EXERCISE BRIEF:
Carry none of the pictures over; write out the complete data exactly.

(INPUT begins)

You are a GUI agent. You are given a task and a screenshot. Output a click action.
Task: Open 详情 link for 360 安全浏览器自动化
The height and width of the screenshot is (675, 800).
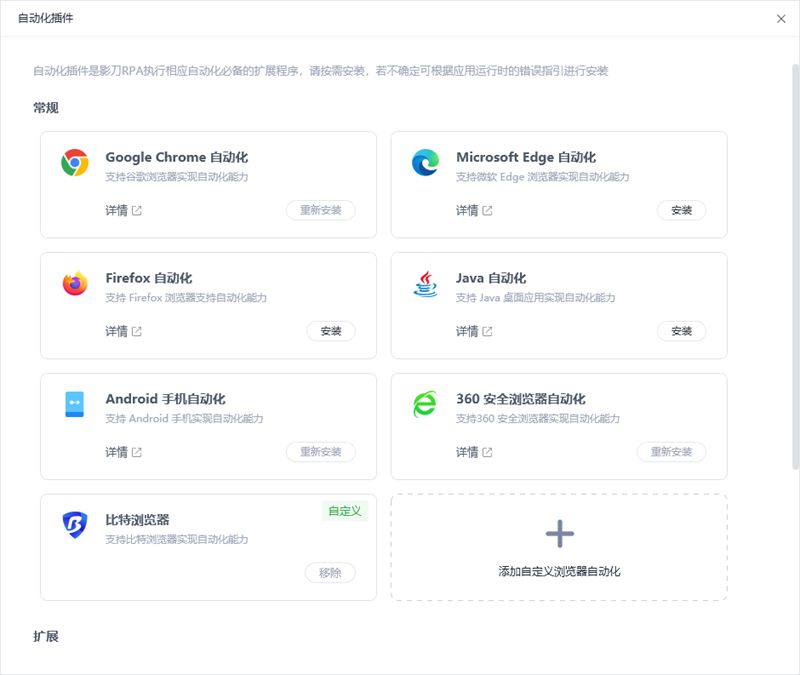(x=473, y=452)
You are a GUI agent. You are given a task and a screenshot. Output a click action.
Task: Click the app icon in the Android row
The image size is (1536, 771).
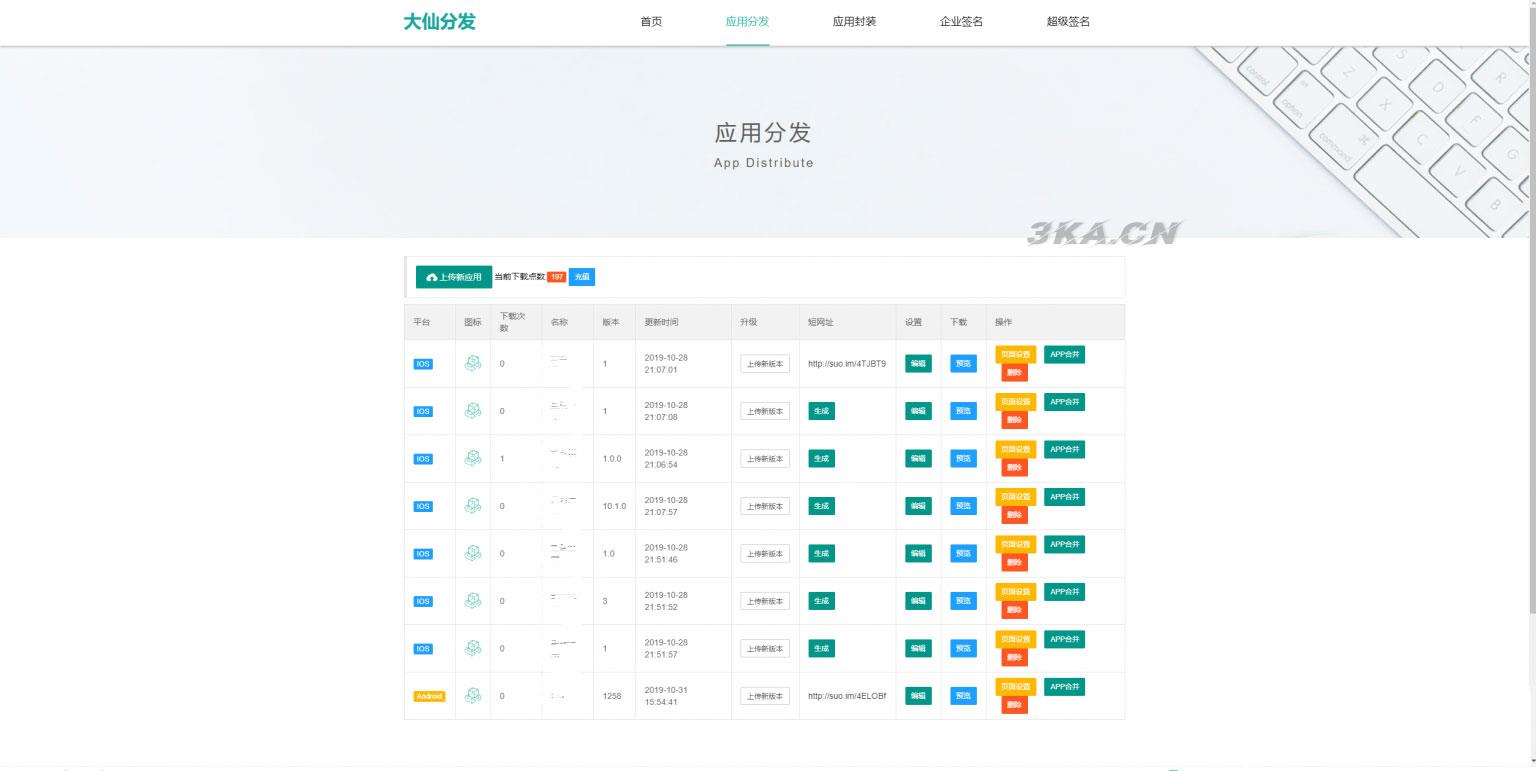point(473,696)
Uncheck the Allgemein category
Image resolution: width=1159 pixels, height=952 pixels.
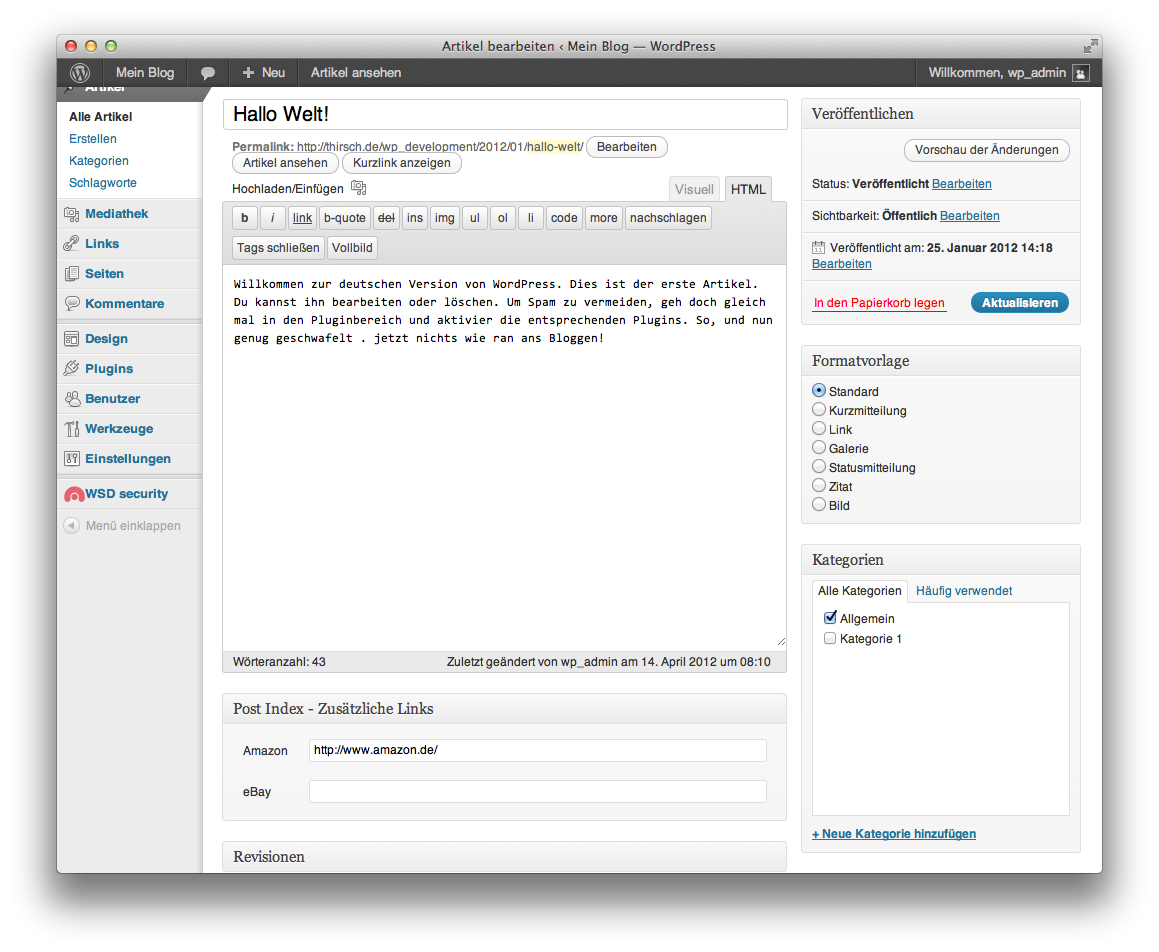pos(830,618)
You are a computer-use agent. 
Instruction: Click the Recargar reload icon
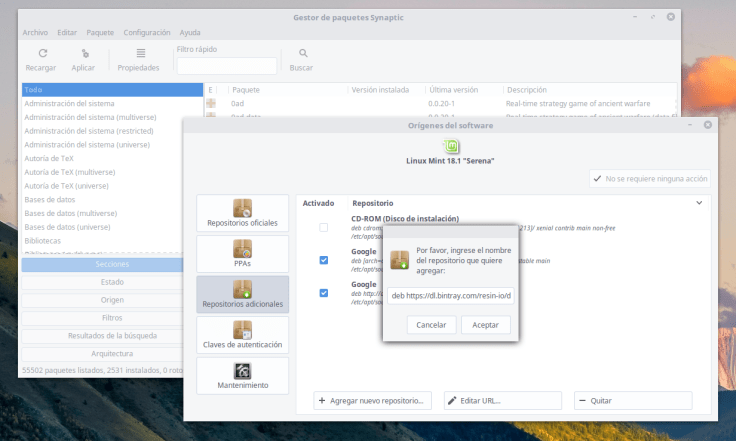[41, 54]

(INPUT ends)

PROBLEM SOLUTION:
You are a GUI agent. You are given a task and a screenshot. Output a click action.
Task: Open 详情 link for 360 安全浏览器自动化
The height and width of the screenshot is (675, 800).
(x=473, y=452)
You are a GUI agent. You are given a task and a screenshot. Output a click action.
Task: Click the app icon in the Android row
The image size is (1536, 771).
point(473,696)
Uncheck the Allgemein category
Image resolution: width=1159 pixels, height=952 pixels.
pos(830,618)
You are a computer-use agent. 
Instruction: Click the Recargar reload icon
[41, 54]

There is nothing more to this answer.